Considerable thought was put into the KeySweeper’s design, including a number of optional contingency features. Kamkar details additional hardware such as an internal battery to power the electronics while the device is unplugged, and onboard storage to retain data in the event it cannot be retrieved wirelessly. These optional hardware and software features show just how much flexibility is possible with these types of devices and gives a glimpse at what’s possible with more development.

While it was technically designed to only target Microsoft keyboards utilizing a specific wireless chipset, Kamkar mentions that other keyboards are likely using similar technology.

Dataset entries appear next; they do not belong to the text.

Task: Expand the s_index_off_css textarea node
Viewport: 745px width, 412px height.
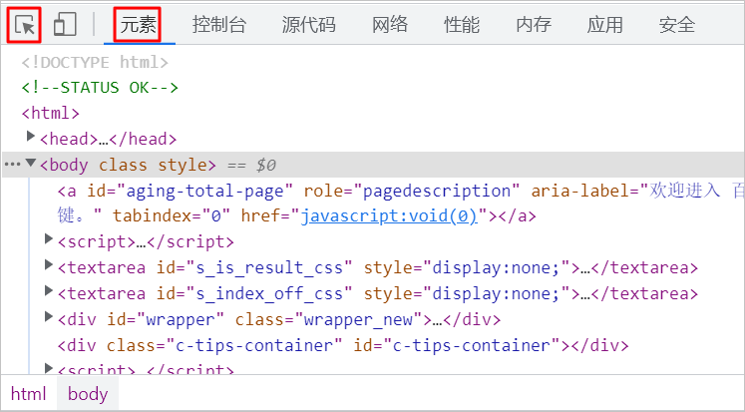Action: [49, 293]
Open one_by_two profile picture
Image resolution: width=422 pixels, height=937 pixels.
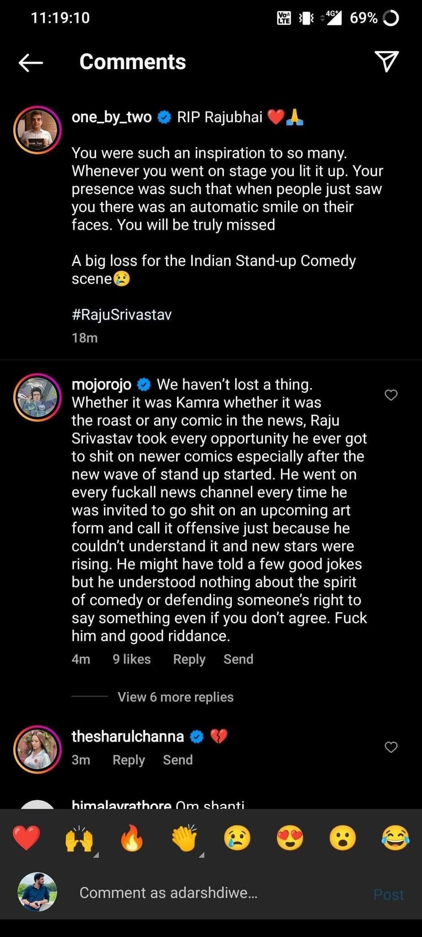pyautogui.click(x=38, y=129)
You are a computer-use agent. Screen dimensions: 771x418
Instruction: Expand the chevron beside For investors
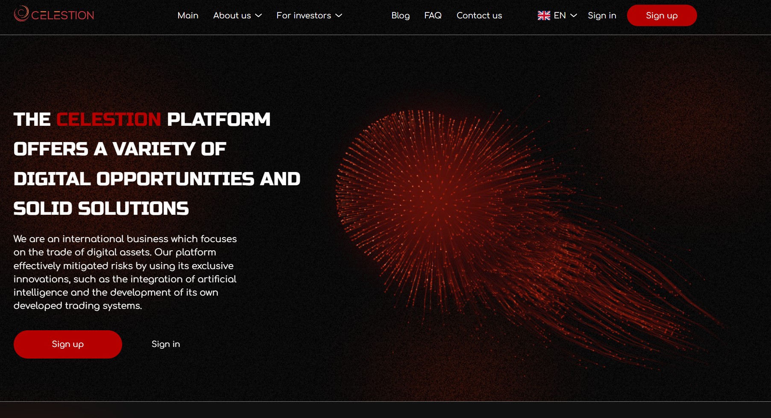point(339,16)
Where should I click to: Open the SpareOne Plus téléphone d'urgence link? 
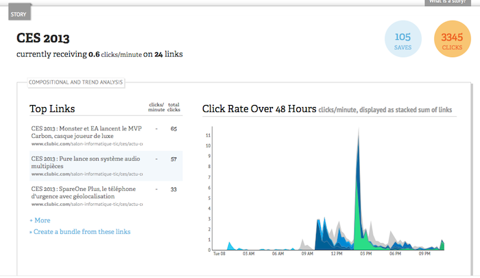pyautogui.click(x=84, y=193)
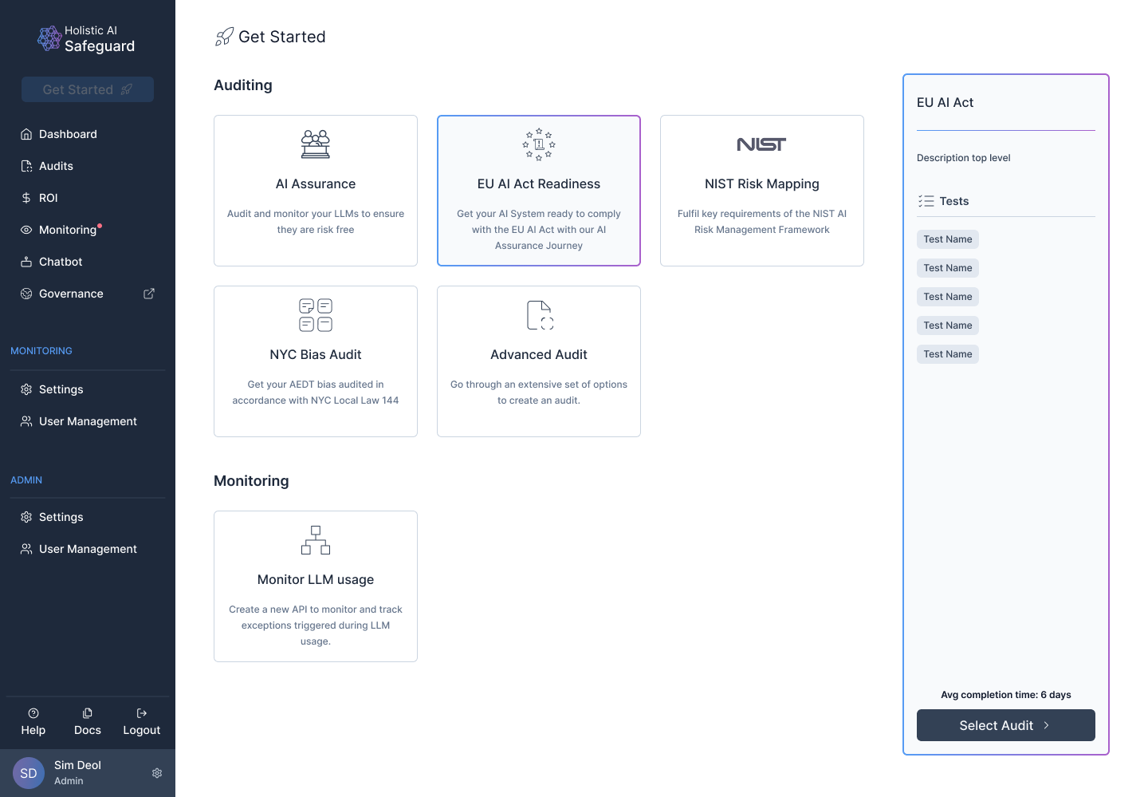Viewport: 1148px width, 797px height.
Task: Select the AI Assurance audit card
Action: (316, 191)
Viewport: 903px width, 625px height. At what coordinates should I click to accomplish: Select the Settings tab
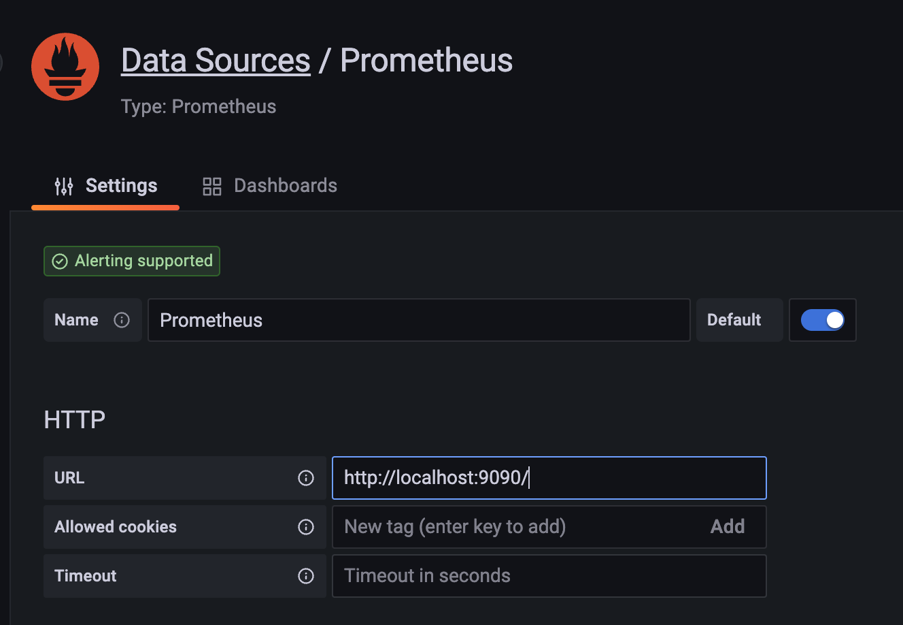pyautogui.click(x=105, y=186)
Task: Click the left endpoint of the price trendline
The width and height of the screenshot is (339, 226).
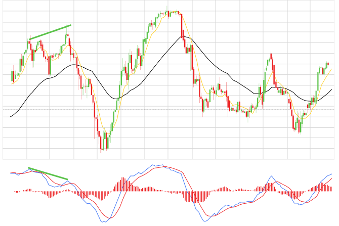Action: pos(29,39)
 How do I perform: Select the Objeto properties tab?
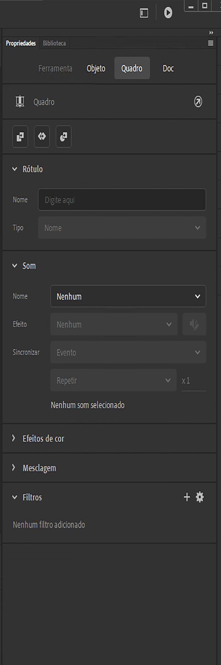96,68
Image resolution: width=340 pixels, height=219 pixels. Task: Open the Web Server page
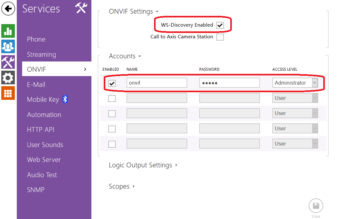click(44, 160)
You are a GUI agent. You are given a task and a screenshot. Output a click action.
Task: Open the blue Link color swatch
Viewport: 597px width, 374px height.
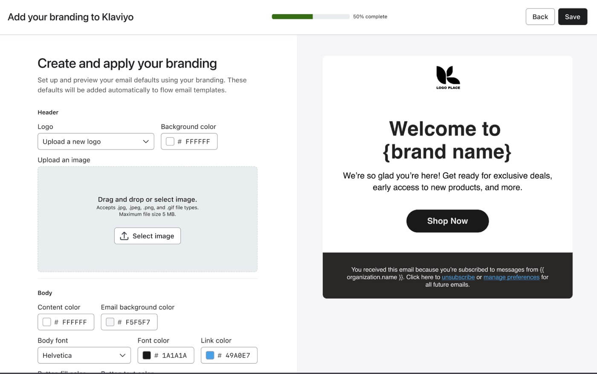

With open source code and fully documented hardware, it’s possible the KeySweeper, or a device very much like it, will be updated in the future to support keyboards from more manufacturers.

 

Conclusion

Given its exceptionally narrow scope and very public unveiling, it’s best to consider the KeySweeper a proof of concept. Even if it was ready to be used as a practical rogue device, the skills required to construct one are not trivial, and Kamkar’s documentation isn’t quite detailed enough to allow a beginner to build one unaided.

While the KeySweeper itself may not be a practical threat for most organizations, the technology it demonstrates certainly is. The framework laid out in Kamkar’s documentation and code can be adapted to many other tasks which could benefit from the same covert properties that make the KeySweeper so impressive.